§ **TASK GOAL**: Reproduce verbatim the lines from the start of the records through the line containing "click(407, 134)", both included.
--- BEGIN DATA SUPPLIED ---
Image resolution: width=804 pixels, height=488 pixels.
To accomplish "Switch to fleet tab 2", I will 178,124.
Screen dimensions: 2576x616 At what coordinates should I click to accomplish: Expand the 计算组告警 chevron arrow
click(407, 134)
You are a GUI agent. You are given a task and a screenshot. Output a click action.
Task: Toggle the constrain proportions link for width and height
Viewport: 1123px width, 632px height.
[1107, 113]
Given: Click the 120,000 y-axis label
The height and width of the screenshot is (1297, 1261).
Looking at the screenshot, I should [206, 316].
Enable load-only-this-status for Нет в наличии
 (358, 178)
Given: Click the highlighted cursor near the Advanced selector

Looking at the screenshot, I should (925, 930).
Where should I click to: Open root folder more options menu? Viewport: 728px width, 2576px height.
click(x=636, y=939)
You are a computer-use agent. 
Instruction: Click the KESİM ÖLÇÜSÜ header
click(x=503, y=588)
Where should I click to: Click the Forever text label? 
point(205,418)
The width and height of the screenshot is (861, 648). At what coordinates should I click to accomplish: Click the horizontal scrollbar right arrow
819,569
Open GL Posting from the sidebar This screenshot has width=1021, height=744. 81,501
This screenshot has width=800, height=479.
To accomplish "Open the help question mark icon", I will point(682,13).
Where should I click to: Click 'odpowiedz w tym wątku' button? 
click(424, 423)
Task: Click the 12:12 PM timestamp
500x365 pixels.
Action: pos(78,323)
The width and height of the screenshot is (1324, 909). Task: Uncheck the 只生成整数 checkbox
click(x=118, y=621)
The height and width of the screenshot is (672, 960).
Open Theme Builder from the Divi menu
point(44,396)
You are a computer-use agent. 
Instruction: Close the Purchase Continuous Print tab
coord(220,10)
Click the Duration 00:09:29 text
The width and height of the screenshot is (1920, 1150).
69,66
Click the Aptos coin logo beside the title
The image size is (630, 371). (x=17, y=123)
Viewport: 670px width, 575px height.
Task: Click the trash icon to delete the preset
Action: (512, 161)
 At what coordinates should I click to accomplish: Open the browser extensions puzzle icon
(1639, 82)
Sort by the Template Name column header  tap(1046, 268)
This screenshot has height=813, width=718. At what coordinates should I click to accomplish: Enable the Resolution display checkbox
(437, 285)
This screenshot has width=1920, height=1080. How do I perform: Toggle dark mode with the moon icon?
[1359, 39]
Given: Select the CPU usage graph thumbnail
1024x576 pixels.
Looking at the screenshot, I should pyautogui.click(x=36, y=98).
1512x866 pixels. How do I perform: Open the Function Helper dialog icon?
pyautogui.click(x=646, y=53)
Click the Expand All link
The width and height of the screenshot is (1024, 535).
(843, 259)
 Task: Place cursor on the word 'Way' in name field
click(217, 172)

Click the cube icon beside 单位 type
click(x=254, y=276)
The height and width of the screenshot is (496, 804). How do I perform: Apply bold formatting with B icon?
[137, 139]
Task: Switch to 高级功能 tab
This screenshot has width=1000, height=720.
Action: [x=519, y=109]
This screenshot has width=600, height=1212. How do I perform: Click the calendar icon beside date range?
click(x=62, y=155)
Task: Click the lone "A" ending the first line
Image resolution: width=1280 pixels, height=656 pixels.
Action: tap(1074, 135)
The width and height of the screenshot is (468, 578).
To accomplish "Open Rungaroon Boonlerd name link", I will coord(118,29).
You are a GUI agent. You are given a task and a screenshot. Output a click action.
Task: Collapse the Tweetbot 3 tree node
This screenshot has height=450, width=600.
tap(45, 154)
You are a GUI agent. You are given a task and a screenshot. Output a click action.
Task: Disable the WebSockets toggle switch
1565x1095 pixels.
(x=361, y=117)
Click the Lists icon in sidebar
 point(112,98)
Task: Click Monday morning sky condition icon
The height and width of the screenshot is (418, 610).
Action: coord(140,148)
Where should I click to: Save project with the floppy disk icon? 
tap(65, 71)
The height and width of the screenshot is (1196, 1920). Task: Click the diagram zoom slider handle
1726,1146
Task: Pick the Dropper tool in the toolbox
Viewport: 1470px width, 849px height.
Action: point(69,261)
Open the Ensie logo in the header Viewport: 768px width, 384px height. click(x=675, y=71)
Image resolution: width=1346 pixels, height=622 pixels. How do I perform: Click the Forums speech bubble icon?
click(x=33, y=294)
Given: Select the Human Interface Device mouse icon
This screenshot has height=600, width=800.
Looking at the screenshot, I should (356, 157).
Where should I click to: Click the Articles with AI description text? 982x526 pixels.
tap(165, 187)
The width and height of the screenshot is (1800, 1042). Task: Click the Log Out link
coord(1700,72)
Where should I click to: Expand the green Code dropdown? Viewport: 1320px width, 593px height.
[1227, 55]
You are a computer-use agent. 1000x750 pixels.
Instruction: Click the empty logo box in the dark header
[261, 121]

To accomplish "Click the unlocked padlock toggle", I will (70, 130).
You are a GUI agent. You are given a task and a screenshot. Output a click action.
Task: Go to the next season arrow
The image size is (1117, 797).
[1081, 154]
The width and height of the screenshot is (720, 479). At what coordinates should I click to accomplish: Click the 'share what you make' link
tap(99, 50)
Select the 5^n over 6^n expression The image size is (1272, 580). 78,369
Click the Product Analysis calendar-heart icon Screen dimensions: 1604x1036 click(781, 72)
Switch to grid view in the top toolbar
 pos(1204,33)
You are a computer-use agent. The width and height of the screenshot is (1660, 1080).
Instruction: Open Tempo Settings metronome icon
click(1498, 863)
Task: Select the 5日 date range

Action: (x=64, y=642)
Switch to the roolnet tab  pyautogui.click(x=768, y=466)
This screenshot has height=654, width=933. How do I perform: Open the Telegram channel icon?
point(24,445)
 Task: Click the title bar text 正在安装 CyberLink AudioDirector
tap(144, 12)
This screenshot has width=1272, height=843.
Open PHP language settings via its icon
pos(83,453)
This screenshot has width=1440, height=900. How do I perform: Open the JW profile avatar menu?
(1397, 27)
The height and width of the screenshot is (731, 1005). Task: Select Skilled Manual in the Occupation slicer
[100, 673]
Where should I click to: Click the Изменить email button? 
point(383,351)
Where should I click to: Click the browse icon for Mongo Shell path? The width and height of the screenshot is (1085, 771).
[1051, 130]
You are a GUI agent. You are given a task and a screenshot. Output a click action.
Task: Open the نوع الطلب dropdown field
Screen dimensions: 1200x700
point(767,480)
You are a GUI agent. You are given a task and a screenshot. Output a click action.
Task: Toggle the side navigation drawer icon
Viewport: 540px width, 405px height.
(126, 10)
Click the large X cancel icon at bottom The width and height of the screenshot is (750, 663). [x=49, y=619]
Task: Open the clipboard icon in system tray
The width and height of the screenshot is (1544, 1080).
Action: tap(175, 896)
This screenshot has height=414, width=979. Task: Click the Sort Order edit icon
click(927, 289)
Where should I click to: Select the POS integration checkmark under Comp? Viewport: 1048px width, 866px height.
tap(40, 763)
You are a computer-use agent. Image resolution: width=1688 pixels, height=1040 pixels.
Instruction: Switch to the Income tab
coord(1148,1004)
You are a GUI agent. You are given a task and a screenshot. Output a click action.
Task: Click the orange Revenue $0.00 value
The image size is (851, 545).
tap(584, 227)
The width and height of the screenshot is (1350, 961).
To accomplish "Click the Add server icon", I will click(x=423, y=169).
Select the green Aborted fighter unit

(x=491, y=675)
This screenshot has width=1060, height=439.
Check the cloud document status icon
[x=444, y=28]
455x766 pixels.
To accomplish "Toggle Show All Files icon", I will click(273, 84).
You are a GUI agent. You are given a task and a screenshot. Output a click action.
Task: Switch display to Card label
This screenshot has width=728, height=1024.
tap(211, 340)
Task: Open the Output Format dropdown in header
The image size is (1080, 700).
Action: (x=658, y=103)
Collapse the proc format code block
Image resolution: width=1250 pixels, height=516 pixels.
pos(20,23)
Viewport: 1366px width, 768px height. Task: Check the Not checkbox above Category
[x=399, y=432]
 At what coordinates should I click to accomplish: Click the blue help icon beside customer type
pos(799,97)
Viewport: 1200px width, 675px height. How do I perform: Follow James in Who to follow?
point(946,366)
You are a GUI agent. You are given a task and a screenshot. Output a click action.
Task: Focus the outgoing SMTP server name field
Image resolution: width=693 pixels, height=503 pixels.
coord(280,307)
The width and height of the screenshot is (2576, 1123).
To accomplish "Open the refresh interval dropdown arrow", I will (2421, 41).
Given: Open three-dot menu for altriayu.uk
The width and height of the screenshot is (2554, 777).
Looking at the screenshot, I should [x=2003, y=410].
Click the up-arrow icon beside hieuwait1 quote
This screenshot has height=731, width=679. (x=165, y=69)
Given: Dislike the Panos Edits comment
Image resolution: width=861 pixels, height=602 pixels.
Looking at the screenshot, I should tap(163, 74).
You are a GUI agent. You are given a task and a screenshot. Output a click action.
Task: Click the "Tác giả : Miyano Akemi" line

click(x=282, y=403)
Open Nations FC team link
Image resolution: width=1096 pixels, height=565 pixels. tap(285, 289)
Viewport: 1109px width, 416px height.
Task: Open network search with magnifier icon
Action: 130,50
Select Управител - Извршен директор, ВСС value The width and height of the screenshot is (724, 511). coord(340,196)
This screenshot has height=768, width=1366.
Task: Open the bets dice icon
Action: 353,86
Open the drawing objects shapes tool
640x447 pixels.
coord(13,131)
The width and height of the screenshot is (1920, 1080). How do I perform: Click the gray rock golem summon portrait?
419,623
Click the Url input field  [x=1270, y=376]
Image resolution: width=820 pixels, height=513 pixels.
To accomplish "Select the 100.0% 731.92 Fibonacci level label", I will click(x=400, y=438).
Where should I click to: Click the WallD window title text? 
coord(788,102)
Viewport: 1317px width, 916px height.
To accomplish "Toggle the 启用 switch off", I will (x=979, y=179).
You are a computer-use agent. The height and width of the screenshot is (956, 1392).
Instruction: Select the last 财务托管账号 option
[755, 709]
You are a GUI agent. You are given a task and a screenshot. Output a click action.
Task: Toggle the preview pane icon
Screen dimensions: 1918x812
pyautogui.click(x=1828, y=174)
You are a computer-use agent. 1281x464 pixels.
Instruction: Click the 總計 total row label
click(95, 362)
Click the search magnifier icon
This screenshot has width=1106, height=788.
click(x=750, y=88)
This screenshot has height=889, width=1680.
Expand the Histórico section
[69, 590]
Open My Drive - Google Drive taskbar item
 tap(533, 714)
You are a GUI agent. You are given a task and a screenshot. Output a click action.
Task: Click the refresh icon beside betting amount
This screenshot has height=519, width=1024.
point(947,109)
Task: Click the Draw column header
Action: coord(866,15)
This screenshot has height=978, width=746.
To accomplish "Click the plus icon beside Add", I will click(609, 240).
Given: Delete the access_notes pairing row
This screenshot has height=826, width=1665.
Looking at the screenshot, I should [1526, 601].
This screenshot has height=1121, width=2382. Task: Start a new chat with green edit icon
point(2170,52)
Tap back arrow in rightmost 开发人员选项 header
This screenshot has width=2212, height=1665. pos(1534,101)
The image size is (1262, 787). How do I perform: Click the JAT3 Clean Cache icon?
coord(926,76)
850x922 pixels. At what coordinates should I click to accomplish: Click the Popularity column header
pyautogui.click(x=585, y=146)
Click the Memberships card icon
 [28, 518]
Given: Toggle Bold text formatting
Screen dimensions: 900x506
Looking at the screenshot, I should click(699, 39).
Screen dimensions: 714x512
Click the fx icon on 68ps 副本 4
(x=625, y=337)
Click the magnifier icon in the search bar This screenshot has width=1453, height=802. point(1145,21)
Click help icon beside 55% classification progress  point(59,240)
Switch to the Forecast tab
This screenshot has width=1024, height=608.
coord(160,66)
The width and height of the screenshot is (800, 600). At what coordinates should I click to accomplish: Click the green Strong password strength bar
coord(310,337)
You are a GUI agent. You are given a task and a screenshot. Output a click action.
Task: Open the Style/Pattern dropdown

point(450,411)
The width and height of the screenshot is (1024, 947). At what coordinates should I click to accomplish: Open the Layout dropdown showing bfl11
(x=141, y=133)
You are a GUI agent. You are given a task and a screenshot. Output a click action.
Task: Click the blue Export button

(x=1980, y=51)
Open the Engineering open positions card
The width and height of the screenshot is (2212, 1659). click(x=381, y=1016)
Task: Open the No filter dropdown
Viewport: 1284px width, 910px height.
--- END DATA SUPPLIED ---
§ **CORRECT ANSWER**:
Image resolution: width=804 pixels, height=488 pixels.
To accomplish "Switch to fleet tab 2", I will 178,124.
Screen dimensions: 2576x616 At what coordinates should I click to accomplish: Expand the 计算组告警 chevron arrow
click(407, 134)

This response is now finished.